Eco-Anxiety
Kerby Anderson
A new term in psychology is eco-anxiety. Americans feel panic because of the hyperbole surrounding climate change. The chief science officer at the American Psychological Association concludes that existential concerns about the planet are now “impairing our ability to function every day.”
A few weeks ago, a Scientific American article concluded that, “There’s growing recognition in the field of psychology that people are experiencing distress over climate change.” Three years ago, the Yale Program on Climate Change Communication report found that nearly a third (29%) of Americans were “very worried” about the environment. They also noted that this was “the highest level since our surveys began.”
I have found that the younger you are the more likely you are to be in fear about the environment. Schools have been spreading fear about an environmental apocalypse, which has also been amplified by the media. The phrase “climate change” has been modified to “climate emergency” and even “climate catastrophe.”
A recent report from the Texas Public Policy Foundation illustrated the impact on young people. “Some teenagers today are more concerned about the environment than going to school or taking care of themselves, which is incredibly damaging to a child’s development.”

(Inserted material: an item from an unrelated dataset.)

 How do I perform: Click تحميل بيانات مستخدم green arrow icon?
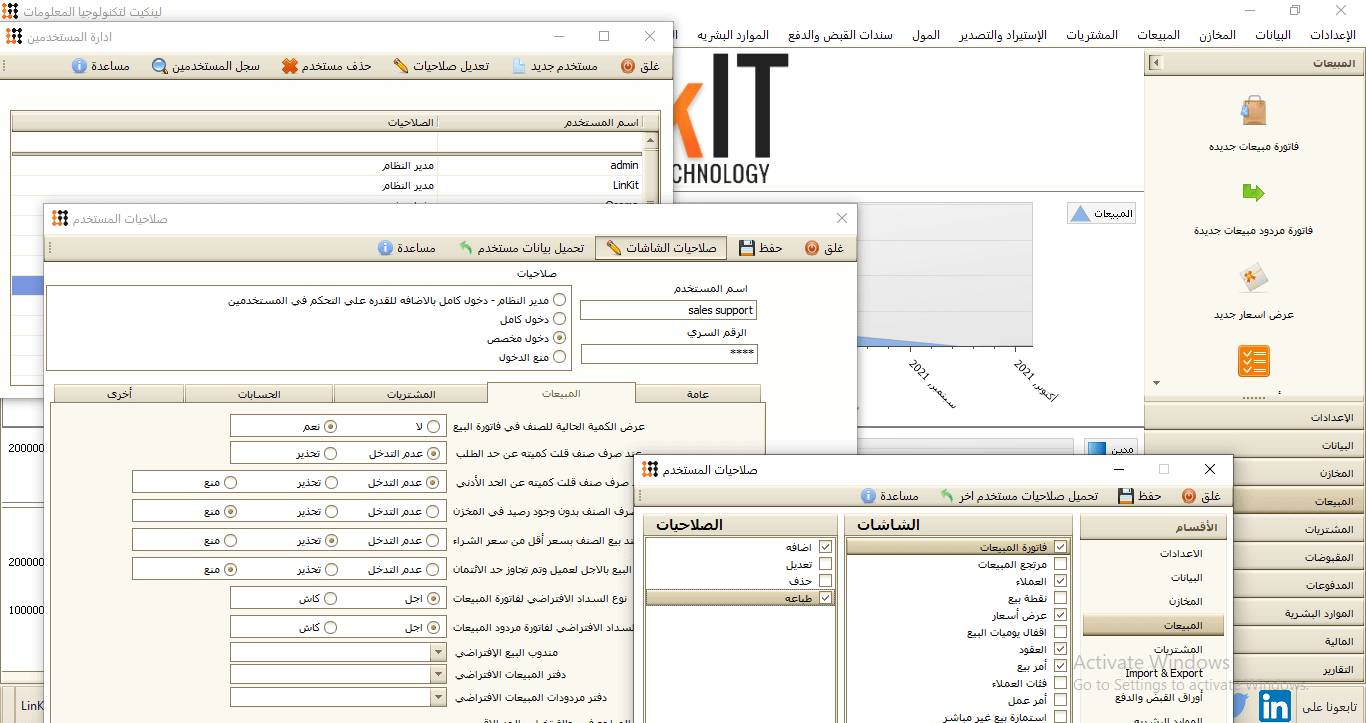(466, 248)
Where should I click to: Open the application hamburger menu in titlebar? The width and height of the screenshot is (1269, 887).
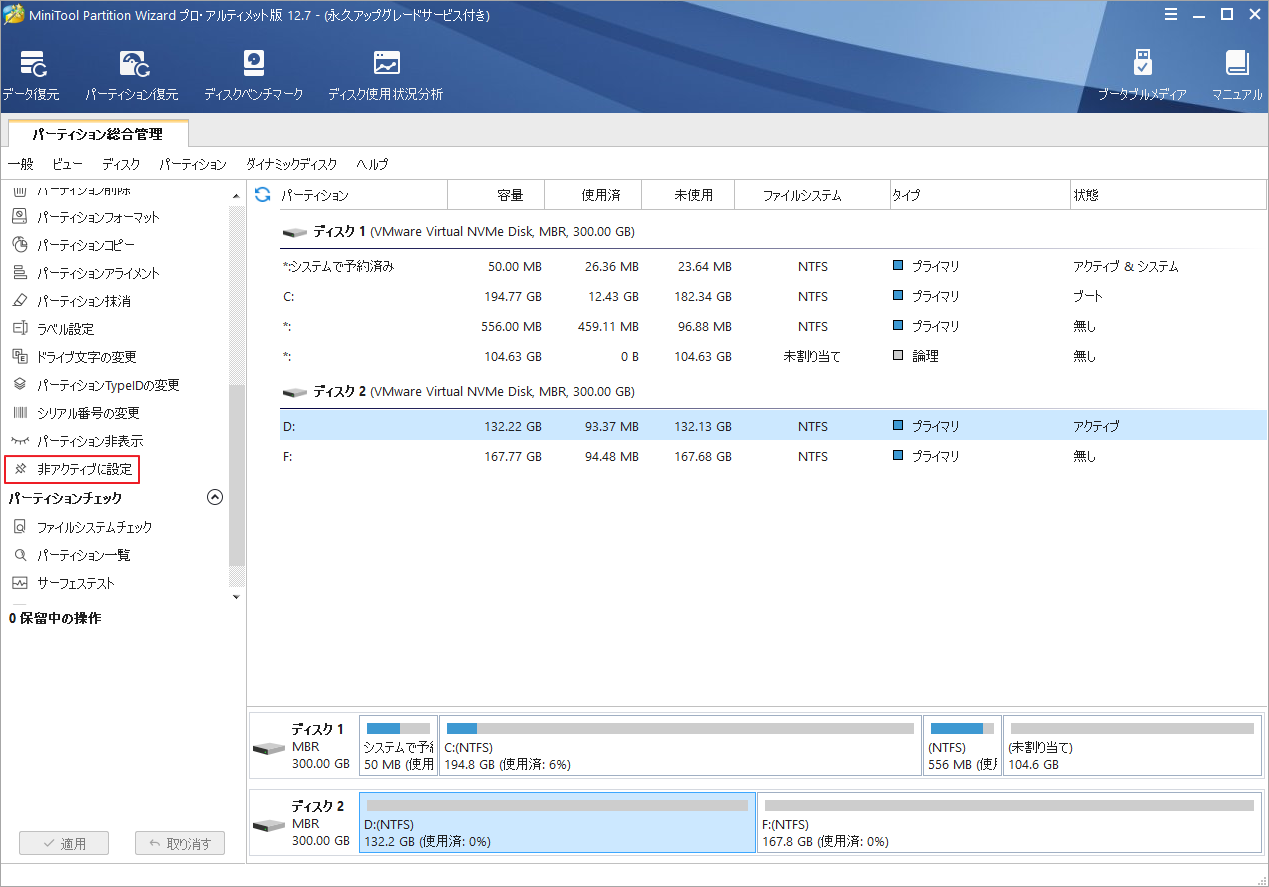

The inflamed rhetoric and hyperbole have become so bad that Michael Shellenberger wrote his book, Apocalypse Never, to counter the “exaggeration, alarmism, and extremism” of the radical environmentalists. Dr. Steven Koonin, who worked for President Barack Obama in the US Department of Energy, wrote his book, Unsettled: What Climate Science Tells Us, What It Doesn’t, and Why It Matters.
Eco-anxiety has hit the American people, even though the facts don’t warrant this reaction.